Get Your Blog Up

“This administration is populated by people who’ve spent their careers bashing government. They’re not just small-government conservatives—they’re Grover Norquist, strangle-it-in-the-bathtub conservatives. It’s a cognitive disconnect for them to be able to do something well in an arena that they have so derided and reviled all these years.”

Senator Hillary Clinton

Wednesday, November 24, 2004

Banning a lie

I've been sitting looking at this article about the so called "banning of the Declaration of Independence at a California school and wondering what the full story was. If it is true, then it is in horribly bad form. But I can't imagine that a school district, especially one in the Bay area would risk such a fight over something as silly as this.

And it is silly, or appears to be on the face of it. But this is exactly the kind of thing that the conservative Christians manage to overblow and turn to their advantage. Soon we will hear about the liberal judges who cause the Declaration to be banned, but not about Conservative judges who caused women to die because they denied them abortion rights. Their noise machine is just better.

I saw this story around midday, and it has taken this long for me to find the response to the surprisingly one sided article listed above. Here's a peak at the truth:
...the teacher was forcing his students to listen to and read "Christian Nation" propaganda. The school asked him to stop. The teacher is suing the school with the help of a right-wing "Christian Law" organization, the Alliance Defense Fund. (Also see this.)

The school did not "ban the Declaration of Independence" -- that is just a lie. This story is like when you hear that a man was "arrested for praying" and you find out he was kneeling in the middle of a busy intersection at rush hour and refused to move.

More at See the Forest, who also points to Digby, who supplies this for all of those "we are a Christian nation" idealists:
The 1796 treaty with Tripoli, negotiations begun under Washington and signed by Adams states:
[As] the government of the United States of America is not in any sense founded on the Christian Religion

It just makes me sad that things have come to this.
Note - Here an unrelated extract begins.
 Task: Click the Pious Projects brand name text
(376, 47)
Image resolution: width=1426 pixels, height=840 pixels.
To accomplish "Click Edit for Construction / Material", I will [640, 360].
I have no problem with religion and it's practice, but I do have a problem when it become intrusive on other people's lives (especially children), and them is used as a wedge issue based on an outright lie (Which I always thought was a sin. What do us blue staters know, though?).

*UPDATE* More on the secular history of America, not that it matters. I say that because the lie has already been spread and the frame is already built. Liberals hate religion. The counter to this is not a factual based refutation, but rather that Conservatives hate religious freedom and tolerance. They want to tell you exactly what G-d means and how you should worship him. They want to tell you which church to attend and at what time. And if you don't follow their rules, then you are not a true Christian.

If there is one thing people hate, it's being told what to do by the government.

*UPDATE, TOO* Surprisingly (so far), some on the right look at the story with the samr wonder and doubt I did early on. For example, the guys from Power Line:
As a lawyer, however, I should note that most allegations asserted in pleadings are untrue. So news reports based on what someone has stated in a legal complaint should always be taken with a huge grain of salt. Still, the Trunk has been saying for a while that it is only a matter of time until the Constitution is held to be unconstitutional. The Declaration will presumably bite the dust first.

Just when you think you can characterize a group...
Granted, there are plenty of people out there ranting and raving without giving this story much thought, but I must extend a certain amount of respect to those that haven't jumped the gun. No matter how much they idolize Hugh Hewitt.